My company hosts a conference called the Summit every 12-18 months. This past week we were in Miami for the second year in a row, in what was my eleventh such event. As I went through the week, I found myself thinking about how much my eating habits at these conferences has changed.
I wrote about my struggles at the first one in 1999:
The food, of course, was [difficult because we had] defined meal times and a set menu that didn’t necessarily correspond to the times or foods with which I was accustomed. Breakfast was the biggest problem. It wasn’t served until 8 or 8:30, far too late for me. Lunch was then at 12 or 12:30, with an afternoon snack at 2:30 or 3, and dinner usually at 7 or 7:30. I felt like I needed to eat as much as I could when the opportunity presented itself, since I didn’t decide when I was eating again. Plus, it was free! All-you-can-eat buffets, three meals a day, are not particularly helpful to the weight-challenged.
It also didn’t help that, since I had only been with [my company] for three months, I didn’t know anyone very well, either co-workers or clients, [and the art of small talk]… was bewildering and intimidating to me. It wasn’t something I felt a strong desire to learn, either; …I wasn’t interested in drawing attention to myself. Eating at least gave me something to do, and I clung to the walls, plate held defensively in front of me like a shield. I also sometimes had the problem of not eating enough at one meal, trying to retain at least a scrap of self-control, only to find myself starving by the next meal and falling on the food with a rapacity that disturbed even me.
Given that, and the amount and type of food provided (refer to last year’s entry), the first five or six Summits I pretty much resigned myself to the fact that I was going to gain about five pounds during the week. Then I realized that I was sabotaging myself by going in with that mindset. After all, we often live up to our expectations, and by thinking that it was inevitable for me to gain weight, I essentially gave myself permission to eat more than I needed.
So a few years ago, I decided not to do that anymore. Now that I have more experience, I have too much to do at the conferences to feel sluggish or sick from overeating, or from eating foods that don’t agree with me. As a result, this year, as in the past few years, I’ve returned home the same weight as when I left.
How do I do it, you may ask? Partly it’s about being prepared, so it was appropriate that my “Am I Hungry?” class last week was all about helping to decide what to eat when you are hungry, based on what you want, need, and have.
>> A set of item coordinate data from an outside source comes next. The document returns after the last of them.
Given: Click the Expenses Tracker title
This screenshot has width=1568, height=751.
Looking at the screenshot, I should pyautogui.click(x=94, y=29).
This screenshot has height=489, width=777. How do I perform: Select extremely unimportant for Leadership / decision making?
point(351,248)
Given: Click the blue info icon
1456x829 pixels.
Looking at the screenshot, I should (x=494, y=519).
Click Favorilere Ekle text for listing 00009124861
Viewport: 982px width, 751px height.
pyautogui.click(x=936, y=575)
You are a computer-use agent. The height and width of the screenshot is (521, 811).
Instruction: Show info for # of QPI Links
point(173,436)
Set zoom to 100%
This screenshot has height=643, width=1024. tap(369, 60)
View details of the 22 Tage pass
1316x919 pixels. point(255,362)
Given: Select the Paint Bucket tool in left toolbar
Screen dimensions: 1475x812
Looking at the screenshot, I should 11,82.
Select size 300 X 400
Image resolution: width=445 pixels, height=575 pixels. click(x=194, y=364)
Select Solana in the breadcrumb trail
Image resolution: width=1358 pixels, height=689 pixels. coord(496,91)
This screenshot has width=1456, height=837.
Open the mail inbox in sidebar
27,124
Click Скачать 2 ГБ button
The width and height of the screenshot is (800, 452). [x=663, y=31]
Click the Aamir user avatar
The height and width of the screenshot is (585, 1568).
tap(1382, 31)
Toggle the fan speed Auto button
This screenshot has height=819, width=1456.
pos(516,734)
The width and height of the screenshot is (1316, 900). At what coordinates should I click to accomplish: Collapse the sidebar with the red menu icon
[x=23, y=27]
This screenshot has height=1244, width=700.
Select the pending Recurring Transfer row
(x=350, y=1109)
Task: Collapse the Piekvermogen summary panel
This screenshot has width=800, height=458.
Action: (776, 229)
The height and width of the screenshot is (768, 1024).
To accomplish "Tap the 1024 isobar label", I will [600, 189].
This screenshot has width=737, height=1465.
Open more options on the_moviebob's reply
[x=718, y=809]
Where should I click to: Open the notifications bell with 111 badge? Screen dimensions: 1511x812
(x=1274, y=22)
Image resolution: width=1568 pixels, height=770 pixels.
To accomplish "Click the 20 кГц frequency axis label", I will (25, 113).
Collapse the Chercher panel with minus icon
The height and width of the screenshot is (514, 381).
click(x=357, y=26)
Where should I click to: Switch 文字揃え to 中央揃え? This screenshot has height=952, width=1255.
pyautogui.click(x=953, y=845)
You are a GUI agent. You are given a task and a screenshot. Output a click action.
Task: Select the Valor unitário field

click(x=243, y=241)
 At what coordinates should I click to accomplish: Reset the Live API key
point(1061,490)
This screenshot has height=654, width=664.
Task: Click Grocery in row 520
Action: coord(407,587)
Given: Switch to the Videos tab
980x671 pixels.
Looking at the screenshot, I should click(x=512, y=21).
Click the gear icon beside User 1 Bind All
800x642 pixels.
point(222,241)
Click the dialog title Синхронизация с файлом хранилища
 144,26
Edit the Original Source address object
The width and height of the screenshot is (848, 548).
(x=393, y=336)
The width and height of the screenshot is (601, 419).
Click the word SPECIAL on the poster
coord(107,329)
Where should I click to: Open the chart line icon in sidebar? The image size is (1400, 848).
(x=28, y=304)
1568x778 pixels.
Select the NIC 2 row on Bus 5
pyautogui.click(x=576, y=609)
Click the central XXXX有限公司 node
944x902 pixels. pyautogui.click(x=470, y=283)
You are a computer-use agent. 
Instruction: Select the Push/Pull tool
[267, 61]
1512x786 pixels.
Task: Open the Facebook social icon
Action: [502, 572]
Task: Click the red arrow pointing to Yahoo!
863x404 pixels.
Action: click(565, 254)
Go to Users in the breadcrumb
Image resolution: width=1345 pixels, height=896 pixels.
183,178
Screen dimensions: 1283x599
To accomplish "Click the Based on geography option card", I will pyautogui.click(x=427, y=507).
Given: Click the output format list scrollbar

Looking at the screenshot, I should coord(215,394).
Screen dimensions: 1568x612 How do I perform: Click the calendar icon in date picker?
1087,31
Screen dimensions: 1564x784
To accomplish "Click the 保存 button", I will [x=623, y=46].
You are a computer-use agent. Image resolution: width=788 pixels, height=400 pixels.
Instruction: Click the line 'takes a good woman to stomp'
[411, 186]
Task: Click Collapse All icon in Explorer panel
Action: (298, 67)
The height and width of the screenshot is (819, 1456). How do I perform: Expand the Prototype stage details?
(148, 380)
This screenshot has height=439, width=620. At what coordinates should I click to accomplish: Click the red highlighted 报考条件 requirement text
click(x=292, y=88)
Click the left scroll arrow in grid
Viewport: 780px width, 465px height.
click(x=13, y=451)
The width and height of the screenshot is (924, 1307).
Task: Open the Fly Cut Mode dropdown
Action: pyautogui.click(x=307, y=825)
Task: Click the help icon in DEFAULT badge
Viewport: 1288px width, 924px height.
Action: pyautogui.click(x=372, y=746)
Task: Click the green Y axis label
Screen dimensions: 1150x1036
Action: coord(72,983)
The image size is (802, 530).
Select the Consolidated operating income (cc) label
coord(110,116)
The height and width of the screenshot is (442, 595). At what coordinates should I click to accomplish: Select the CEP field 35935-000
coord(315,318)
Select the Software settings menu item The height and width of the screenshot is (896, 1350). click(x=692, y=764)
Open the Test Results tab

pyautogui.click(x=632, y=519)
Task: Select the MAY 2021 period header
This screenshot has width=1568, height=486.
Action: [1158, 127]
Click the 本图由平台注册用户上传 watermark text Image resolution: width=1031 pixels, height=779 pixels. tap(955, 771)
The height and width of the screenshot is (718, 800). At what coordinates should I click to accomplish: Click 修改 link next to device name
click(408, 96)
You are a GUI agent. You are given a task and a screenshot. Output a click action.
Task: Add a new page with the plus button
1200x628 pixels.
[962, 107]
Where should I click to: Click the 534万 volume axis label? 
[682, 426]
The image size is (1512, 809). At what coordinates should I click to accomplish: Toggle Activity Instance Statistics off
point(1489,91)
The trick, therefore, is to make sure that I have foods that I want to eat on-hand, ready for when I’m hungry, instead of relying on only when and what conference foods were available. This meant bringing my own breakfast (Luna bars, dried salami, and apples), as well as plenty of snacks (trail mix, peanuts, dried fruit, carrots, snap peas, and dark chocolate).
I also let myself be a food snob. While the buffet table may be laden with options, I examine and sample it all with a choosy eye. I don’t feel compelled to try everything, instead focusing on just the dishes that seem particularly outstanding, or isn’t something I often get at home. For instance, I chose lamb one day, lime-marinated shrimp another, and blackened Mahi-Mahi a third, instead of chicken.
Finally, I reminded myself that my goal was to feel good after eating. This let me take small servings, see how I felt afterward, and go back for a little more if I chose.
The end result was that I got through the conference not just without weight gain, but with consistent energy, able to focus on the questions and demands at hand, and feeling pretty good. (Apart from the general and pervasive tiredness that comes from being “on” so much.) I judged my snacks perfectly, finishing the last of them on the flight home, and all told I feel that I successfully determined when, what and how much to eat. Even after all this time, that feels like a great accomplishment.